Computing output of bucking coils...

Thread Starter

thrival

Joined Nov 18, 2006
7
I am trying to understand the effects of series bucking coils on V & I output. Apparently the bucking configuration was used in the early days of radio, but with the introduction of IC's are all but forgotten. My interest is their potential for stepping down voltages in the most direct and simplistic fashion. For example: (see attached.)

My point is it would be useful to use bucking coils to step down voltages to approximate levels to preserve current rather than burn it up in resistance networks or even voltage regulators. Anyway I'm trying to learn the rules that inductors follow in such arrangements. Thanks for any insights or formulas.
 

Attachments

Papabravo

Joined Feb 24, 2006
21,225
In the drawing you have given us, there is no reason why there should be any voltage at all between the midpoint of the two inductors and the ground symbol. If the ground symbol in your drawing and the AC source have a common ground that would be a different story.

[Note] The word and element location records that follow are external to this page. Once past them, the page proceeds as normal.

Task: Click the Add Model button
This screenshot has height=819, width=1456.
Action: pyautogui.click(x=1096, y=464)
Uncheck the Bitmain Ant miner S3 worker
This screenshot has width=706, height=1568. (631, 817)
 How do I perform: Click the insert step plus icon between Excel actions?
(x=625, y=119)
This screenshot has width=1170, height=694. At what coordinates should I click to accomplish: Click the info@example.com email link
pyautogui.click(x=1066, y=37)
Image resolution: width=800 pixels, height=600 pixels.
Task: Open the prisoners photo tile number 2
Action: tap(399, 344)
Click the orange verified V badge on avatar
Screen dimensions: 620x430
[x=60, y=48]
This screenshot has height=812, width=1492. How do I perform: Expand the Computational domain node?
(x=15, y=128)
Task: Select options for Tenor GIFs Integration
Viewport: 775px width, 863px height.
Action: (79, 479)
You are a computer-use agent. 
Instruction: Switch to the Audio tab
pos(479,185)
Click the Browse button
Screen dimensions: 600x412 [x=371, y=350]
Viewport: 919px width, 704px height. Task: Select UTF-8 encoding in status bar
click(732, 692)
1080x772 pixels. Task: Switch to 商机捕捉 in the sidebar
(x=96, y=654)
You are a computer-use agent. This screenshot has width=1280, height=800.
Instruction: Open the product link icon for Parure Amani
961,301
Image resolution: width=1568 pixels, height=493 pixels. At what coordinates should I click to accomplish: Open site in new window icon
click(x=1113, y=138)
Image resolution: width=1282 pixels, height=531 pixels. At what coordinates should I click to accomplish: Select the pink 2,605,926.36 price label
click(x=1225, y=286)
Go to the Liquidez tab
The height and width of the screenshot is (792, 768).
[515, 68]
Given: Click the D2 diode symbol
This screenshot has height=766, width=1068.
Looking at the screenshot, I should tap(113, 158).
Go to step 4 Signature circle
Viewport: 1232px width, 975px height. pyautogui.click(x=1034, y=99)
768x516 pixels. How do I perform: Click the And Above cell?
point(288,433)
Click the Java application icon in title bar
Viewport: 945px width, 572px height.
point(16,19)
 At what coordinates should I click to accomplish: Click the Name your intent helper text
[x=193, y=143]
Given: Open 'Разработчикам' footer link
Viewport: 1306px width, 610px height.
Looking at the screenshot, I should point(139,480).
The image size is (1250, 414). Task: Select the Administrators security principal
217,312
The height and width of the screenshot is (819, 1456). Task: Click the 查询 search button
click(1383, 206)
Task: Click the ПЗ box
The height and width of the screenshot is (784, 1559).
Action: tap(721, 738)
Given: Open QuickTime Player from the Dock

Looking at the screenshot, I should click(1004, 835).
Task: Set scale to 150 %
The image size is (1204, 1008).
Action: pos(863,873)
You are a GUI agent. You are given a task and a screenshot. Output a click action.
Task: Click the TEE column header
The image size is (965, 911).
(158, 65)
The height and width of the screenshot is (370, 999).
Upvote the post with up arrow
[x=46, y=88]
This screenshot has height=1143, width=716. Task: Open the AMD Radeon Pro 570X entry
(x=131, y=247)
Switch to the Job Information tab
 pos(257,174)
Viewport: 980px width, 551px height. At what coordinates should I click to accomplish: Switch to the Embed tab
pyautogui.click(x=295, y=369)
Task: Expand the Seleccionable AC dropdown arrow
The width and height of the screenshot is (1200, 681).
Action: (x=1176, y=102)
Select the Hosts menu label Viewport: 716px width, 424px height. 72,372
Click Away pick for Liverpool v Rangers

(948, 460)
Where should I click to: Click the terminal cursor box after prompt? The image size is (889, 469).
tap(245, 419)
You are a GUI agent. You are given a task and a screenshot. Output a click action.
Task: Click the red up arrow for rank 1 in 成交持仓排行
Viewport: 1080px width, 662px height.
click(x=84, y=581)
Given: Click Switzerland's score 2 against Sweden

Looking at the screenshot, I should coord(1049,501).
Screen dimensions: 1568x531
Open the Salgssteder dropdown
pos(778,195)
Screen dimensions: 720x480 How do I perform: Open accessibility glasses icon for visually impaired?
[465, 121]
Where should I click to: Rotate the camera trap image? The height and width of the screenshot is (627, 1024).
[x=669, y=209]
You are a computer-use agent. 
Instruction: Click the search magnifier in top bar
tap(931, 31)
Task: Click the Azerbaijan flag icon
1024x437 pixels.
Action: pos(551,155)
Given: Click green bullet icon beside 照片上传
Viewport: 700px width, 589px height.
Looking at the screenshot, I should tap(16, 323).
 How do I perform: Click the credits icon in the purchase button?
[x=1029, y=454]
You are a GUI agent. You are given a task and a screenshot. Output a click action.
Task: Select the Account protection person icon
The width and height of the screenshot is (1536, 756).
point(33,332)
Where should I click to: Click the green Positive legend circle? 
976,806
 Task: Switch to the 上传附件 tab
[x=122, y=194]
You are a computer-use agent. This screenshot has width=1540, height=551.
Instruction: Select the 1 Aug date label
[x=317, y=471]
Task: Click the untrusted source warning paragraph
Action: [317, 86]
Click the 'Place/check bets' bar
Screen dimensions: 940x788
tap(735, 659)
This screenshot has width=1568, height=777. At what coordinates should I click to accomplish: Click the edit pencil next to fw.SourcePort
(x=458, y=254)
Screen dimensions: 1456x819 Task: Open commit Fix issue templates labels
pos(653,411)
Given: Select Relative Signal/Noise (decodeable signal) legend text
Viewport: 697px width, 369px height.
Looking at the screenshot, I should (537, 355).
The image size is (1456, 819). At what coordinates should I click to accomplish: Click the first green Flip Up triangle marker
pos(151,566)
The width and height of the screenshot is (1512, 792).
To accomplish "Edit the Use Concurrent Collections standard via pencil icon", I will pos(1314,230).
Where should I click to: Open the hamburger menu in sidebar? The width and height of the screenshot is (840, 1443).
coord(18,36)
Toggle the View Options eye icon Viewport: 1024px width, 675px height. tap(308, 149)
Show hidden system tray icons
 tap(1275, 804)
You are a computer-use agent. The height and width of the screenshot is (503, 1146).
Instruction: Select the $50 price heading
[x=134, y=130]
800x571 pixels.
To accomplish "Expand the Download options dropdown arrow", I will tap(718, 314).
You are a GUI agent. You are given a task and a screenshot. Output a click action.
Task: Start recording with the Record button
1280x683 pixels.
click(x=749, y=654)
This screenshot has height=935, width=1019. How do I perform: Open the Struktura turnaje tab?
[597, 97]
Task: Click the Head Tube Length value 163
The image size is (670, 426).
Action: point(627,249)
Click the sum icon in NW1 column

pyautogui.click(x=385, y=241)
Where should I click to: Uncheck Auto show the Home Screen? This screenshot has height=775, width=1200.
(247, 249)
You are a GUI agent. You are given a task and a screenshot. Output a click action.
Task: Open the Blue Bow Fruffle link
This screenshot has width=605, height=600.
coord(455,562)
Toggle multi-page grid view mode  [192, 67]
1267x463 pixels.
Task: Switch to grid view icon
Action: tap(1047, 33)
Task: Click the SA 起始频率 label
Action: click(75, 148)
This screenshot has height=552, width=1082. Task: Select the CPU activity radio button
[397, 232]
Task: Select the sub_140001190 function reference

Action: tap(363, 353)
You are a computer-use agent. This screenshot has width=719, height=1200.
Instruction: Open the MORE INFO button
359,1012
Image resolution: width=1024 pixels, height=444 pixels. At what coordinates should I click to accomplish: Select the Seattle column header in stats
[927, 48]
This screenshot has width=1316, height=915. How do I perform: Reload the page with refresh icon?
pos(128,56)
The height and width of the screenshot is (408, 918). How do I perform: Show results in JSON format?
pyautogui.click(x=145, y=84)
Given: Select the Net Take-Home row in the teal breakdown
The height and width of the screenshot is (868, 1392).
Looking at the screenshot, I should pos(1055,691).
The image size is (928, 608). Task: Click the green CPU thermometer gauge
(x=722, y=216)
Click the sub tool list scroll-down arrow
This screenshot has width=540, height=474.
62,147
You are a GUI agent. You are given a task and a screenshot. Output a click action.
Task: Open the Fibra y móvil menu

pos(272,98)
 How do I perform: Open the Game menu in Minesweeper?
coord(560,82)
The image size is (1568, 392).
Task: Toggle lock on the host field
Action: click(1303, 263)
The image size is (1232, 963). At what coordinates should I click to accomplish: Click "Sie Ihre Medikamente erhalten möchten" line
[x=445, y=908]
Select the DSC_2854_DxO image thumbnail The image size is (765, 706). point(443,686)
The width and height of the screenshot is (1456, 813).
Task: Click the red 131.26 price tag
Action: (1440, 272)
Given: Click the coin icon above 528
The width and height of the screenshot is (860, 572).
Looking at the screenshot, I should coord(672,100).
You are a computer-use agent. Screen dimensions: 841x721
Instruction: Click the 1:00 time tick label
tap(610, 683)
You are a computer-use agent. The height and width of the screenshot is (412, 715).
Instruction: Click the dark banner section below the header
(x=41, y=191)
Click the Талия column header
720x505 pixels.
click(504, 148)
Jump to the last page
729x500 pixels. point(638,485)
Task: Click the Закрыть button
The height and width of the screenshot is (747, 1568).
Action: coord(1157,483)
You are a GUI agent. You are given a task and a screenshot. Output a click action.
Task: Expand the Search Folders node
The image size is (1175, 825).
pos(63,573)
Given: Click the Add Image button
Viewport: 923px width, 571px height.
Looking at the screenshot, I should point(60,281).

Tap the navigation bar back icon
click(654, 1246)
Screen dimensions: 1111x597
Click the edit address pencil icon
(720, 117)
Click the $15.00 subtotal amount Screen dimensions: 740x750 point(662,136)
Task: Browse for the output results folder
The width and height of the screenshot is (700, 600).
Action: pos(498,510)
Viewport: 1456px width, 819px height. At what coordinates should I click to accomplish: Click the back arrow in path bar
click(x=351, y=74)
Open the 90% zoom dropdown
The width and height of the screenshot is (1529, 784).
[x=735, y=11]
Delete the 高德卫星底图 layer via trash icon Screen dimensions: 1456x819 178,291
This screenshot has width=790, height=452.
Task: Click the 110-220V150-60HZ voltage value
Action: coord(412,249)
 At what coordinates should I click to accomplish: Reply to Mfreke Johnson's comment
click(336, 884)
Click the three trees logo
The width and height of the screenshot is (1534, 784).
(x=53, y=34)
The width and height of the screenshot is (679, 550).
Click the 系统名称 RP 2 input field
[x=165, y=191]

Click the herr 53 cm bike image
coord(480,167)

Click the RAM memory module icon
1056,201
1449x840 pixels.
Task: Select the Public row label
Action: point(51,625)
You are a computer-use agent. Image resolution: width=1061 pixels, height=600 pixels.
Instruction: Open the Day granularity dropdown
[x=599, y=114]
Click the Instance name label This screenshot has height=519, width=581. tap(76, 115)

The actual idea is that secondaries in series with the same polarity would add together. For example if I have a 5VAC secondary and an 8VAC secondary and they are in phase, I can get 13VAC across both of them. If I wire them together as you have drawn then I get 3VAC across the pair.

How you convert the 3VAC to DC should be straightforward.
 

Thread Starter

thrival

Joined Nov 18, 2006
7
Dear Papabravo:

Thank you for your reply. OK I get your point about secondaries but in this case I'm not using any. We could use either side of the AC line as a reference though; I'm OK with that.

(Note: I've looked at AAC's transformer winding tutorial, but it's dealing with primaries AND secondaries, whereas in my example I'm using series inductors only.)

So are you saying that under ordinary circumstances, if equal and opposite coils (in series bucking configuration), are plugged into an AC line, there will be no current flow, and nothing can be drawn off a center tap to an actual ground? That would be interesting and while I see it as being mathematically correct, still rather amazing in practice. How would the utility perceive such a hook-up? Would the inductor size matter? (I would expect adding or subtracting a turn would increase or decrease V not unlike an autotransformer.)

What I was looking for was a V step down, say by half. Then another such arrangement to reduce by half again, etc. I'll admit it's an odd method, possibly nothing to be gained, but I wouldn't know unless I asked.